Michael made a comment about how I live in a perfect world, and it got me thinking that a lot of people comment that I’m “too happy”, but not just that, they often add that nothing bad ever happens to me.
Firstly, I’d like to say that it’s untrue, I mean, even though it’s not that bad on the grand scale of things, having someone follow me to a car park wasn’t the greatest experience ever, and is the the reason why I insist on only buying clothes and shoes that I can run away in (with special occasions being exceptions). Overall, I will admit that I do have a pretty lucky life though.
Anyway, it first made me wonder if maybe I’m too naïve. I have thought this before, but recent discussions on lying have brought it up again. Since I prefer to tell the truth, and believe in someone being innocent before guilty, I’m usually told that it’s a naïve way to live. I think it has kinda worked for me so far.
However, at dinner last night, both Pharmacist and MrFodder said that I am a bad judge of character. I disagree, but it’s one of those things is hard to see from your own perspective.
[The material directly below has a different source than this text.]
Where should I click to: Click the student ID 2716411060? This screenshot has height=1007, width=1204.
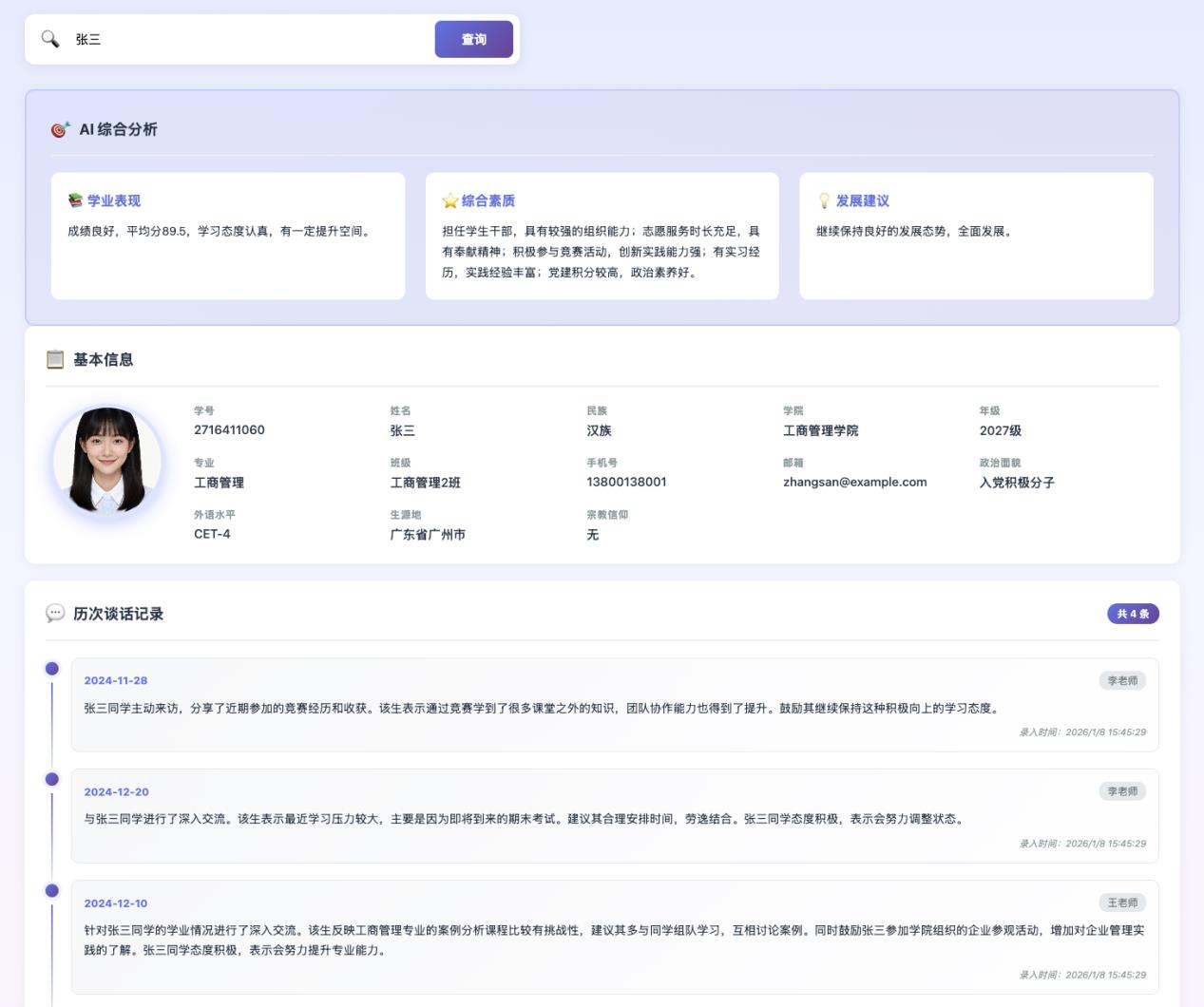point(229,430)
I also asked darkpast, but he said he tends to be oblivious to most things, so he couldn’t really say.
I wouldn’t mind being called a bad judge of character on its own, but in combination with being naïve, it’s not a very good trait to have.
Pharmacist said he thinks that because I have some questionable friends, but I like to have friends who think differently to me to get a different perspective on life, so I’m not too fussed about that. MrFodder says that he thinks some people take advantage of me, but I don’t think I’ve felt taken advantage of.
I know some people think I am, because I like to do things to cheer people up. That started from my retail days, when someone said he thought I was funny. It took him about a second to say that, and it cheered me up for the rest of my shift. Ever since then, I’ve always tried to do things for other people if I believe that the happiness they will gain outweighs the effort it takes me. So giving someone a compliment is easy, takes a few seconds, and usually cheers them up for a few minutes at least, which is a net gain of happiness. So for the most part, I don’t feel like I’ve been taken advantage of.
But maybe there are people out there who know this about me, and try to exploit it. And I really hate the feeling of being used.
I’m still thinking a bit more about it, but I’m not sure what I can do about it. I don’t want to live my life being suspicious of everyone around me, that just sounds like a recipe for misery.
(I thought today would be an appropriate day to post this given the overall theme of trickery.)